After having visited Kuala Lumpur many times, we were running out of things to do. I do love Kuala Lumpur, and make sure that I try to stop over on all our westward international trips. However there is only so much eating and shopping you can do after you’ve seen the sights, and one must do something!
I brainstormed. Malay cuisine is one of my favourite cuisines in the world, why don’t I try to do something with that idea?
That was when I signed up with Lazat cooking school.
Like most cooking schools, we were first taken to the local markets for a stroll. Ana pointed out some interesting herbs and spices, taught us how to distinguish between a range of the different types of gingers (who knew there were more than one?), sampled a range of ground spice combinations and tasted some freshly made Roti Canai along the way.
I am in no way domestic at home, and was relieved to find that all the ingredients had been washed, cut and laid out in order of cooking back at the school. We had a short demonstration of a few basic skills, including how to grind herbs the Malay way and how to use the one knife to do all sorts of cuttings (which makes me wonder why we have different knives for different things when they can just do with one).
Then it was to our work stations for a cook off.

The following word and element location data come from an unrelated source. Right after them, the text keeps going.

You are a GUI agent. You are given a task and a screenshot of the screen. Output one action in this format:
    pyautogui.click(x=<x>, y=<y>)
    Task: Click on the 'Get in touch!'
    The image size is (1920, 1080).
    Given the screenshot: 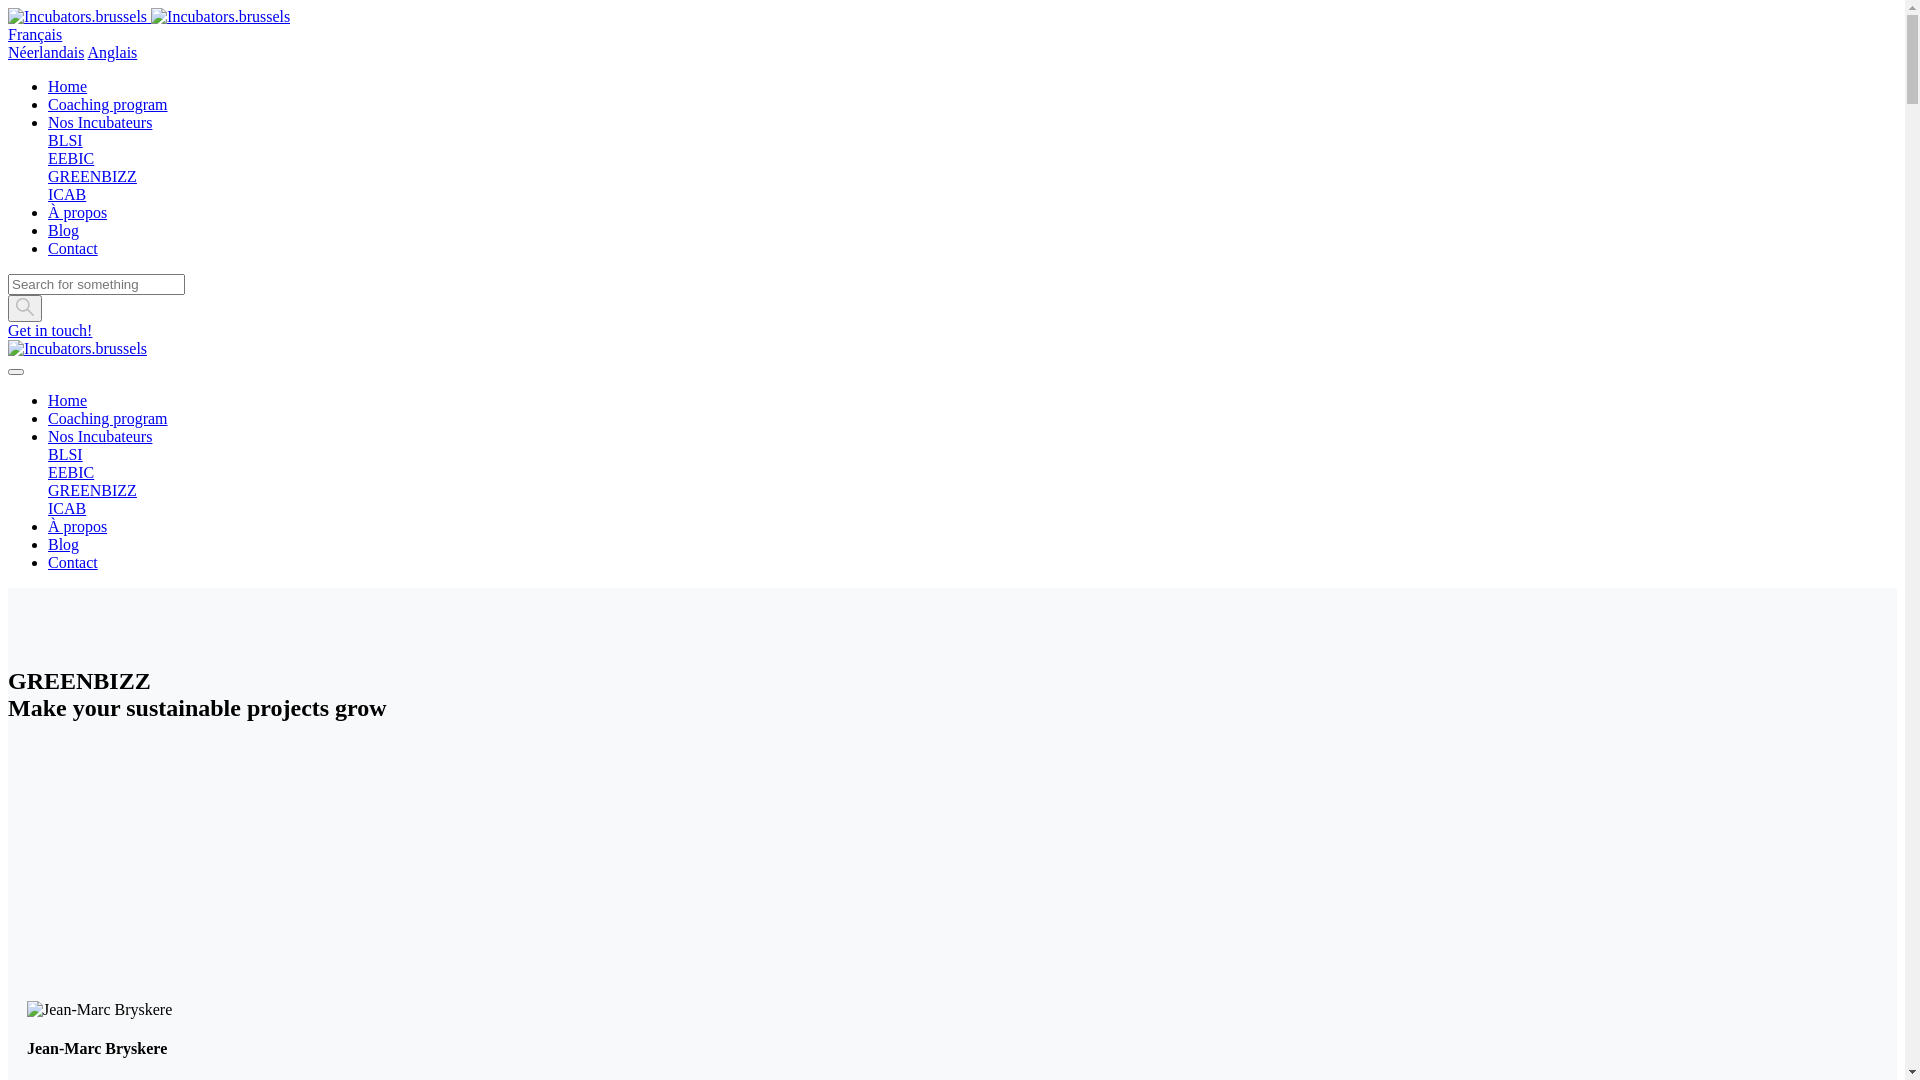 What is the action you would take?
    pyautogui.click(x=49, y=329)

Along with other dishes, we learned how to make Nasi Lemak with Prawn Sambal (coconut rice and spicy prawns), a traditional Malay dish that is one of our favourites in Malaysia. The process required a lot of crushing of the herbs and slow cooking on the stove top. Our fellow students each wanted to make it just like how it is when the teacher made it, so the competition was on!
Unfortunately, passion did not prevail; my Sambal turned out a little too watery and a fellow classmate’s Sambal burned. Nevertheless, we at least tried!
We ate what we cooked for lunch, each of us with a satisfied grin on our face. Never again will we rely on the pre-packed sauces, when we can make Malaysian like the Malaysians!